As a Regulatory Affairs CMC – International Product Owner you will be responsible for driving the generation of appropriate and well-controlled technical documents maximizing the chances of first-time approval, and minimizing the need for change applications.
Responsibilities
· Responsible for driving CMC changes and working as a technical expert related to CMC changes.
· Dealing with post-approval and lifecycle maintenance activities including variations, new MAA, renewals, and license changes for the ROW markets.
· Liaise early on with R&D, Production, Quality, Engineering and Validation to think through what would constitute a solid CMC data package with focus on reducing testing and in-process controls to what is necessary and sufficient.
· Develop standards to ensure good technical documents and speedy approvals due to reduction in requests for clarification and repeat questions while building knowledge of regulatory requirements and regulatory procedures to obtain new licenses and maintain existing licenses.
Requirements
· Bachelor's degree or higher in Life Sciences or technical field and around 4 years of experience in pharmaceuticals or a related industry. Advanced degree preferred.
· Previous experience working on CMC changes and authoring CMC sections for global submissions.
· Experience working
· In-depth knowledge of cGMPs (MHRA, US, EU,) for biologics and preferably plasma.
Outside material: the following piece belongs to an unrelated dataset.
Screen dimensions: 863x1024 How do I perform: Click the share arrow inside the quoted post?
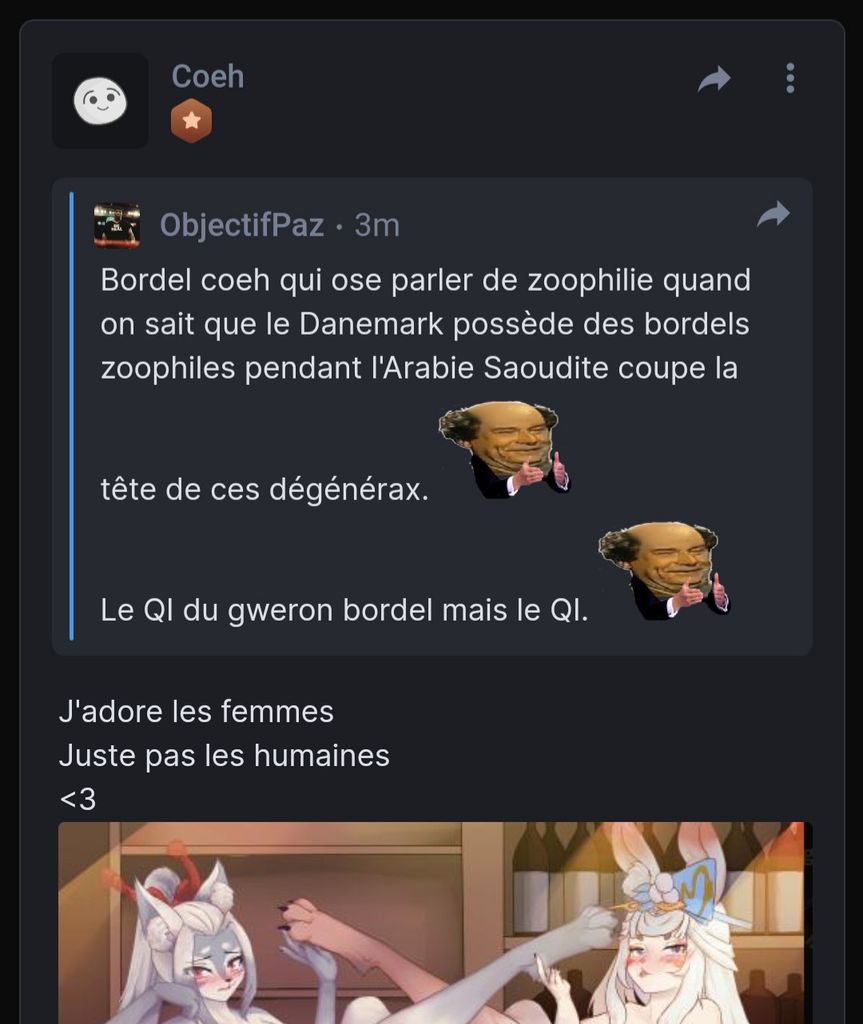pyautogui.click(x=773, y=214)
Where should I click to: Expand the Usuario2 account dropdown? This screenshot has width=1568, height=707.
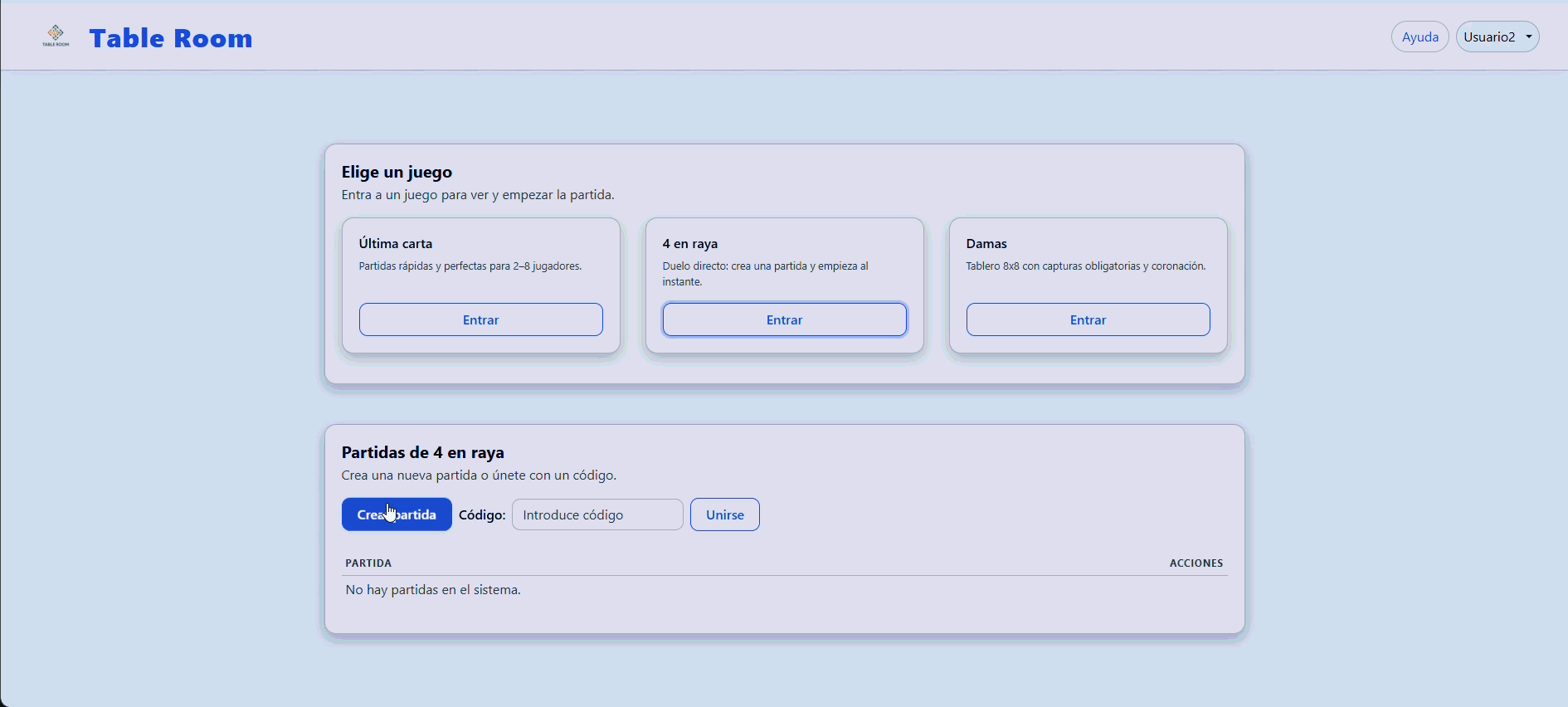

The role is an excellent opportunity to work on complex biologics within an innovative environment. This opportunity allows for great career progression opportunities as well as the opportunity to work remotely with the occasional meeting in the office in Hertfordshire. The role also includes a 10% bonus, private health insurance, pension, life insurance, and 25 days holiday.
If you are interested in this role or would like more details please email your CV to
Please note to apply for this role you MUST have the full Right to Work in the UK and being living in the United Kingdom.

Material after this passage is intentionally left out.